They encounter Varian (Jared Martin), initially disguised as an Arawak native, who is later revealed to be from the year 2230. A 23rd-century pacifist, musician and healer, Varian explains to the travelers that, like he and many before them, they have been caught in a space/time continuum where people from the past, present, future and from other worlds are trapped, co-existing on the island in a series of "Time Zones". The only way home can be found in a place called "Evoland", which lies "far to the rising sun" (it was indicated in interviews at the time that Evoland was also the name of the island). The only way to travel between Time Zones is via invisible gateways that instantaneously transport individuals or groups from one zone to another. In one episode, "Beyond the Mountain", the group also encounters a second cloud, which has much the same effect, but which also splits up the group.

After the initial pilot story, a steady group of travelers forms around Varian as de facto leader, and the series then follows this group as they travel across the many Time Zones of the island to find Evoland. On their way, they encounter people from different planets and times who are also trapped on the island and who have adapted to their plight in different ways.

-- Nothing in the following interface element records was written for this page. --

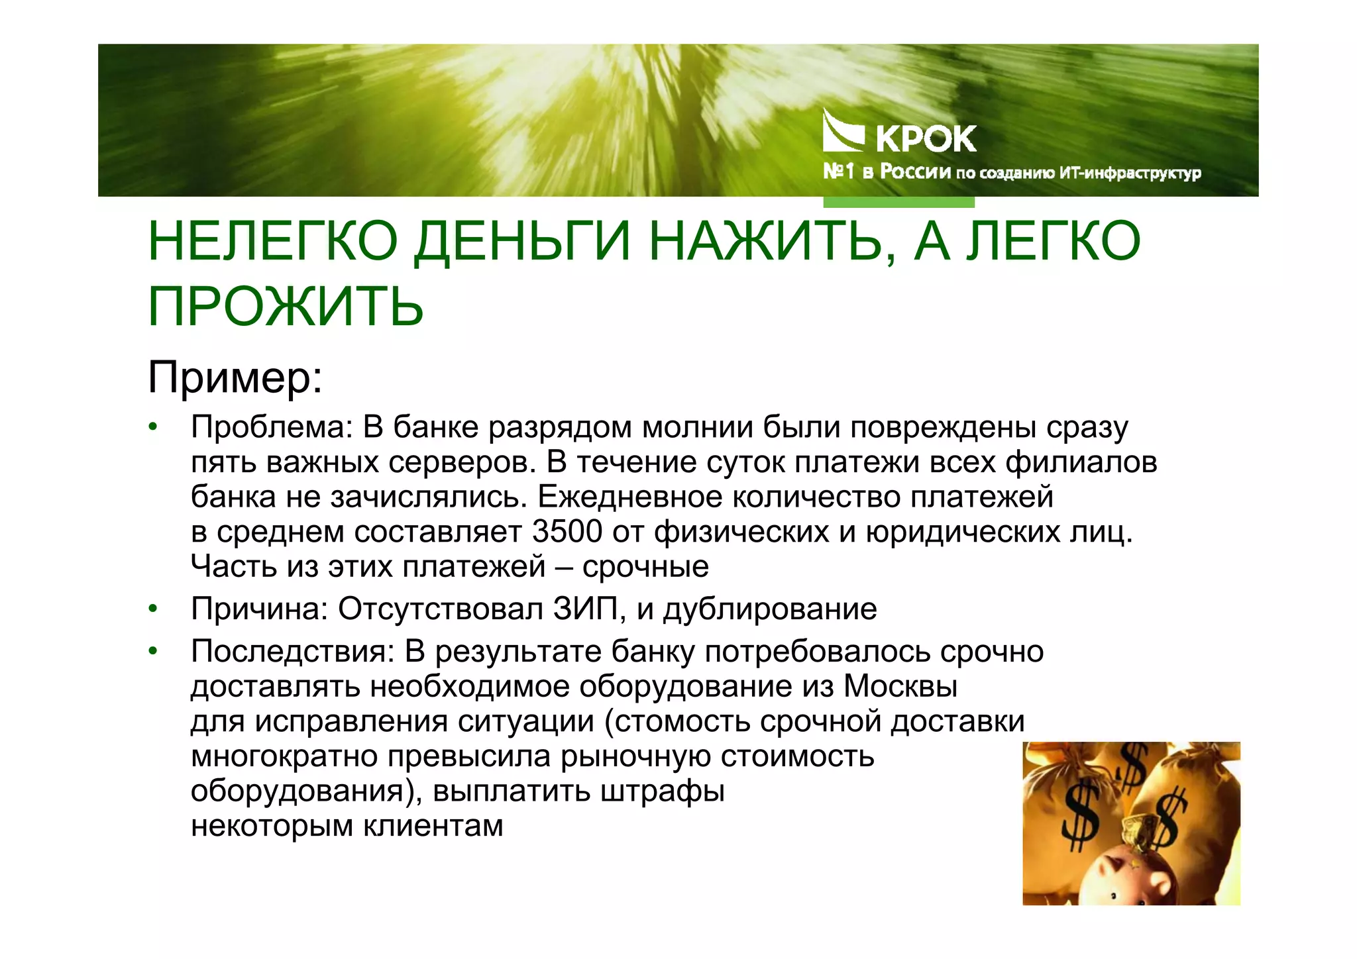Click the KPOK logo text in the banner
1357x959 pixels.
coord(926,139)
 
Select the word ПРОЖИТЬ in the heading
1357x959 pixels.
coord(286,307)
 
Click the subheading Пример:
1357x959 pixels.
coord(235,377)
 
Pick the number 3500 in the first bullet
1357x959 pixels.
coord(567,532)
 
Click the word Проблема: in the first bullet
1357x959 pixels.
coord(272,427)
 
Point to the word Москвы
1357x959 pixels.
coord(900,687)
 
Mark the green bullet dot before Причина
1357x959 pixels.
coord(153,609)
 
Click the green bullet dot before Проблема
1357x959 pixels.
coord(153,427)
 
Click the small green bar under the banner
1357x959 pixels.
coord(898,202)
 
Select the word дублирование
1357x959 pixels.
coord(770,609)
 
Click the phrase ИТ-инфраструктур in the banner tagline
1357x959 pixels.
coord(1130,174)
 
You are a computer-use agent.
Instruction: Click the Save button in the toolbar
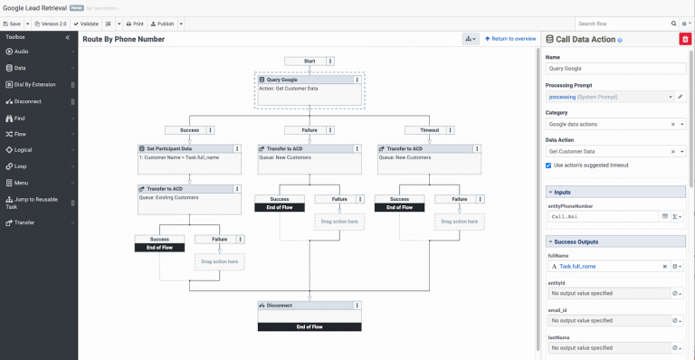[14, 24]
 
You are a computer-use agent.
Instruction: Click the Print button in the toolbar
[134, 24]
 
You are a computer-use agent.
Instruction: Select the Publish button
[163, 24]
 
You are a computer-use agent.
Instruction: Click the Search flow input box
[621, 24]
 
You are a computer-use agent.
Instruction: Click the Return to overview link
[510, 39]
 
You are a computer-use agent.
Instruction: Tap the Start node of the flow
[309, 61]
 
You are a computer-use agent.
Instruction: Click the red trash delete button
[683, 39]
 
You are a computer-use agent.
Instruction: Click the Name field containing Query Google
[615, 68]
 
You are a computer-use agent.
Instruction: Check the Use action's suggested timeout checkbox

The pilot initially suggested the historical past would be explored. The series, though, soon adopted a consistently futuristic style during the series following pressure from the network. Three characters after the pilot were also dropped, as they wanted a more exotic group of travelers, hence the arrival of Liana and Willoway. Liana disappeared from the last two episodes when Katie Saylor fell ill.

==Cast==
- Varian (Jared Martin): "A man from the 23rd century possessing awesome powers", Varian generally uses a kind of crystalline "tuning fork" device called the Sonic Energizer through which he focuses his thoughts into what is described as a sonic manipulation of matter. The device is completely useless in anyone else's hands, and seems capable of a huge variety of tasks, from opening doors to disrupting electrical systems to large scale acts of destruction, as well as its apparently intended function as a diagnostic and healing device. Following the departure of Professor Paul Jordan at the end of the pilot film, Varian takes over as de facto leader to the travelers and adopts a parental role over Paul's teenage son, Scott (most notable in episodes such as "An Act of Love" and "Turnabout").
- Scott Jordan (Ike Eisenmann): "The 13-year-old son of a famous scientist", Scott has an excellent knowledge of Earth history and events, but is still young and has much to learn.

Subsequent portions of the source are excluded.